I am building a statistical model for basketball games. I have a data.frame like this:
winner loser date teamA teamB 2003-01-01 teamB teamC 2003-01-03 ... ... ...
Two important things to note about this data set is that each team has at least 5 wins and at least 5 losses and all the teams are in the same league (so, though there are teams that haven't played each other, there are no pairs of teams that haven't played any of the same teams.)
My first thought is to use logistic regression to capture this sort of logic:
$p($team_A_wins$) = $logit$($team_A_skill$ - $team_B_skill$)$
But I can't figure out how to get the appropriate design matrix with R's formula notation.

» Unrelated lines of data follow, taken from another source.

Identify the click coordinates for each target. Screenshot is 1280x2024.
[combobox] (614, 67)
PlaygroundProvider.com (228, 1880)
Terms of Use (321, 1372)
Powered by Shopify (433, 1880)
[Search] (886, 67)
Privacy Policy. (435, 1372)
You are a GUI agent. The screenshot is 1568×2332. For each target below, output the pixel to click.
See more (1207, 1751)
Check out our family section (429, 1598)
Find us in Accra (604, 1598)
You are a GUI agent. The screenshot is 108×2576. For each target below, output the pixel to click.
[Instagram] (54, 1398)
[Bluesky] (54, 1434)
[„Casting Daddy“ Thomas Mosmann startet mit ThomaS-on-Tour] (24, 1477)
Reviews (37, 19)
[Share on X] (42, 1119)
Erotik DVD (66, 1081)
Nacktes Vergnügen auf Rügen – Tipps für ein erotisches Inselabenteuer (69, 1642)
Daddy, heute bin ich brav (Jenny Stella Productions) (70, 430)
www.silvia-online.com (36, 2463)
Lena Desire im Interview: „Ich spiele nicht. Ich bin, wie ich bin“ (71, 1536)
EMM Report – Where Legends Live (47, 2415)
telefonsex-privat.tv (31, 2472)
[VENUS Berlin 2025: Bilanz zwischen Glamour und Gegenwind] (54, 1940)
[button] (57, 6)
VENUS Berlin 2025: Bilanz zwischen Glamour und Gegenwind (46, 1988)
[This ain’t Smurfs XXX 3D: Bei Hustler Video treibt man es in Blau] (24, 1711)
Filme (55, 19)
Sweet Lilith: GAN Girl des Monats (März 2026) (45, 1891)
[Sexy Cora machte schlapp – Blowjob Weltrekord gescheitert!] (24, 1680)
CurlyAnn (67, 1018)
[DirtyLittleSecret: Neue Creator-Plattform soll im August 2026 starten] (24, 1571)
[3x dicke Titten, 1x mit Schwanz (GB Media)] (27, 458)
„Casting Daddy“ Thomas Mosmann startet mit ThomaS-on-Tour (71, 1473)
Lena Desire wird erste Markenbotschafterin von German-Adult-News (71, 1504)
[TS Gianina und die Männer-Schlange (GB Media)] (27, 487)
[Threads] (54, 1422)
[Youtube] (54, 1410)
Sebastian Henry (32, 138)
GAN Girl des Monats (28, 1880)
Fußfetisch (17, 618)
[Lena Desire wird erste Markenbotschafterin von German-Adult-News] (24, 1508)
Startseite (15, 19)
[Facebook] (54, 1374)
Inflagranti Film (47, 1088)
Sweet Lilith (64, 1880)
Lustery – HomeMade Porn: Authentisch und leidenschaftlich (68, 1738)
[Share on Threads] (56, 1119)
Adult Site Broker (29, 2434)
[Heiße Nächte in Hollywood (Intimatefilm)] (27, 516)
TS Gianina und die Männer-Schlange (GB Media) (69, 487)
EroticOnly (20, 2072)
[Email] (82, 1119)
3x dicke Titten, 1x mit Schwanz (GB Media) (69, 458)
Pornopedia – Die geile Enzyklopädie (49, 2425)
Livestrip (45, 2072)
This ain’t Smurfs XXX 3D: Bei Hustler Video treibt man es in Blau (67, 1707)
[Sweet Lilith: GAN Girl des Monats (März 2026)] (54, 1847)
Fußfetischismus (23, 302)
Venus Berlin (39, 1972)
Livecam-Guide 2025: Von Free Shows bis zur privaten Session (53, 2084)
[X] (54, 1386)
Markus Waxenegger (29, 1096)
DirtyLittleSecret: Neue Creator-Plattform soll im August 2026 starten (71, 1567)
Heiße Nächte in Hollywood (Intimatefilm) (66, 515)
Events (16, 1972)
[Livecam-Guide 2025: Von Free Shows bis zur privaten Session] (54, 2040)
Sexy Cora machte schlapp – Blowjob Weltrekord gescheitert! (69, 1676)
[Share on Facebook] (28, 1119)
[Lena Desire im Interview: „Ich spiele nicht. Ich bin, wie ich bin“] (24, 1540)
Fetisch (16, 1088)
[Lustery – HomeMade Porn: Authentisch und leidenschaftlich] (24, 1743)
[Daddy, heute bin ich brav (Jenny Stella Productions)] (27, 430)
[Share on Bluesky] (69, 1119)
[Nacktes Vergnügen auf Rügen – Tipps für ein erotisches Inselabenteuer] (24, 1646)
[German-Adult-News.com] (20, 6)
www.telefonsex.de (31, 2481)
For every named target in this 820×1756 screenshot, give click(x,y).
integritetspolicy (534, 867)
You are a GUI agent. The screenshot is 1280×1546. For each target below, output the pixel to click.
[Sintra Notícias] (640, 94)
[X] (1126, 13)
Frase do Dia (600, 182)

I ended up sort of quasi-manually computing it in this way:
winner_mat <- model.matrix(object = ~ winner, data = data_for_model1) loser_mat <- model.matrix(object = ~ loser, data = data_for_model1) X <- winner_mat - loser_mat
X constructed this way, can be used in
glm and gives sensible results:
fit1 <- glm.fit(x = X, y = rep(1, nrow(X)), family = binomial()) tail(sort(coef(fit1)))
So my question is this -- I'm happy with the design matrix I've constructed, but was there a better way to construct it, e.g. using R's formula notation?